Try it
Return every line below exactly, leaving nothing out.

------------------------------------

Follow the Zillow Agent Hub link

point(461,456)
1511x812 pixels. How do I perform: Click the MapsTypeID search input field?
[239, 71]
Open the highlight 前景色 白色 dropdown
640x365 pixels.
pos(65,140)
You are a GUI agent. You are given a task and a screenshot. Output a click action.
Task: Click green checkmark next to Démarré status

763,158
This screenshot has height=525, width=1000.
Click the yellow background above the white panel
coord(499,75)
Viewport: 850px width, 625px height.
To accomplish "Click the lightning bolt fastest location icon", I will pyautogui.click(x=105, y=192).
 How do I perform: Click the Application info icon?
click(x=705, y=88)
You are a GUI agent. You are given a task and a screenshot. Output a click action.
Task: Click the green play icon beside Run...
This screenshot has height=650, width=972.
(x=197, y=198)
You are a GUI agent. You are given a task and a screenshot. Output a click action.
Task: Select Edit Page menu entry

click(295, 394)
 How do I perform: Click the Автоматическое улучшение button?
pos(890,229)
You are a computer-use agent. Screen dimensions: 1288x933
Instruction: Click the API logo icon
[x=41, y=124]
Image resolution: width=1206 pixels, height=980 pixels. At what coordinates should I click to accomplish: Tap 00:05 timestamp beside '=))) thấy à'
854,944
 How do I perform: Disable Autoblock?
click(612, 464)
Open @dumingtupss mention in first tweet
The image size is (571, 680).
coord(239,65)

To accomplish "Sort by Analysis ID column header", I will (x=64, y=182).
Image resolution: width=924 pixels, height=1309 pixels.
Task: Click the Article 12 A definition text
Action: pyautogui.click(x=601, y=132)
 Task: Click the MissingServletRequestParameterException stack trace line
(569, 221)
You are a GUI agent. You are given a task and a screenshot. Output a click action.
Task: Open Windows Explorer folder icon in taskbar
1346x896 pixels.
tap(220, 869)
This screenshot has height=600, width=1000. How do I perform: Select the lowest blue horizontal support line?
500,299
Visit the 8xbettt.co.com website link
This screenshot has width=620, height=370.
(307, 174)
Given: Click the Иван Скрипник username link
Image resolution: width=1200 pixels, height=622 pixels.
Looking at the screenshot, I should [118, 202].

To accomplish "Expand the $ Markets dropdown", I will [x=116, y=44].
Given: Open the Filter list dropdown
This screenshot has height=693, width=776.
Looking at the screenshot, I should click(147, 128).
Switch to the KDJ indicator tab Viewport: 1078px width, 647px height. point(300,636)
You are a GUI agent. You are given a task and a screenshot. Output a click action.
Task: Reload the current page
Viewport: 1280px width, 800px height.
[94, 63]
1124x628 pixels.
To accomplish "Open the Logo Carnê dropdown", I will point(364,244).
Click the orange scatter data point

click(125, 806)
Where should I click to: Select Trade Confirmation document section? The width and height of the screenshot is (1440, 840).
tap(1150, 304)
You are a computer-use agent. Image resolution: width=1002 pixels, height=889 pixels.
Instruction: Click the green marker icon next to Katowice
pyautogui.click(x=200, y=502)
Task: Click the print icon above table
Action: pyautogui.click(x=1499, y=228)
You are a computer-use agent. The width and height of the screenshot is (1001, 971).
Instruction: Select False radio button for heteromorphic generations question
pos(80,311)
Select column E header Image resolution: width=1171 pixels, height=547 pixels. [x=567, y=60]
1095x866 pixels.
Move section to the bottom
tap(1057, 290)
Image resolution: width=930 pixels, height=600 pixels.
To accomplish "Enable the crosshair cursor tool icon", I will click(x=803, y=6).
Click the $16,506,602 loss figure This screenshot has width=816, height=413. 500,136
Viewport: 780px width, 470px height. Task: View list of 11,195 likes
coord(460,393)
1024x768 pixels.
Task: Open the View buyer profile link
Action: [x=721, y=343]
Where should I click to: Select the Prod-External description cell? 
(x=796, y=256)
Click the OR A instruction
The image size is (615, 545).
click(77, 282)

------------------------------------

The completed task
Follow the Zillow Agent Hub link

point(461,456)
1511x812 pixels. How do I perform: Click the MapsTypeID search input field?
[239, 71]
Open the highlight 前景色 白色 dropdown
640x365 pixels.
pos(65,140)
You are a GUI agent. You are given a task and a screenshot. Output a click action.
Task: Click green checkmark next to Démarré status

763,158
This screenshot has height=525, width=1000.
Click the yellow background above the white panel
coord(499,75)
Viewport: 850px width, 625px height.
To accomplish "Click the lightning bolt fastest location icon", I will pyautogui.click(x=105, y=192).
 How do I perform: Click the Application info icon?
click(x=705, y=88)
You are a GUI agent. You are given a task and a screenshot. Output a click action.
Task: Click the green play icon beside Run...
This screenshot has height=650, width=972.
(x=197, y=198)
You are a GUI agent. You are given a task and a screenshot. Output a click action.
Task: Select Edit Page menu entry

click(295, 394)
 How do I perform: Click the Автоматическое улучшение button?
pos(890,229)
You are a computer-use agent. Screen dimensions: 1288x933
Instruction: Click the API logo icon
[x=41, y=124]
Image resolution: width=1206 pixels, height=980 pixels. At what coordinates should I click to accomplish: Tap 00:05 timestamp beside '=))) thấy à'
854,944
 How do I perform: Disable Autoblock?
click(612, 464)
Open @dumingtupss mention in first tweet
The image size is (571, 680).
coord(239,65)

To accomplish "Sort by Analysis ID column header", I will (x=64, y=182).
Image resolution: width=924 pixels, height=1309 pixels.
Task: Click the Article 12 A definition text
Action: pyautogui.click(x=601, y=132)
 Task: Click the MissingServletRequestParameterException stack trace line
(569, 221)
You are a GUI agent. You are given a task and a screenshot. Output a click action.
Task: Open Windows Explorer folder icon in taskbar
1346x896 pixels.
tap(220, 869)
This screenshot has height=600, width=1000. How do I perform: Select the lowest blue horizontal support line?
500,299
Visit the 8xbettt.co.com website link
This screenshot has width=620, height=370.
(307, 174)
Given: Click the Иван Скрипник username link
Image resolution: width=1200 pixels, height=622 pixels.
Looking at the screenshot, I should [118, 202].

To accomplish "Expand the $ Markets dropdown", I will [x=116, y=44].
Given: Open the Filter list dropdown
This screenshot has height=693, width=776.
Looking at the screenshot, I should click(147, 128).
Switch to the KDJ indicator tab Viewport: 1078px width, 647px height. point(300,636)
You are a GUI agent. You are given a task and a screenshot. Output a click action.
Task: Reload the current page
Viewport: 1280px width, 800px height.
[94, 63]
1124x628 pixels.
To accomplish "Open the Logo Carnê dropdown", I will point(364,244).
Click the orange scatter data point

click(125, 806)
Where should I click to: Select Trade Confirmation document section? The width and height of the screenshot is (1440, 840).
tap(1150, 304)
You are a computer-use agent. Image resolution: width=1002 pixels, height=889 pixels.
Instruction: Click the green marker icon next to Katowice
pyautogui.click(x=200, y=502)
Task: Click the print icon above table
Action: pyautogui.click(x=1499, y=228)
You are a computer-use agent. The width and height of the screenshot is (1001, 971).
Instruction: Select False radio button for heteromorphic generations question
pos(80,311)
Select column E header Image resolution: width=1171 pixels, height=547 pixels. [x=567, y=60]
1095x866 pixels.
Move section to the bottom
tap(1057, 290)
Image resolution: width=930 pixels, height=600 pixels.
To accomplish "Enable the crosshair cursor tool icon", I will click(x=803, y=6).
Click the $16,506,602 loss figure This screenshot has width=816, height=413. 500,136
Viewport: 780px width, 470px height. Task: View list of 11,195 likes
coord(460,393)
1024x768 pixels.
Task: Open the View buyer profile link
Action: [x=721, y=343]
Where should I click to: Select the Prod-External description cell? 
(x=796, y=256)
Click the OR A instruction
The image size is (615, 545).
click(77, 282)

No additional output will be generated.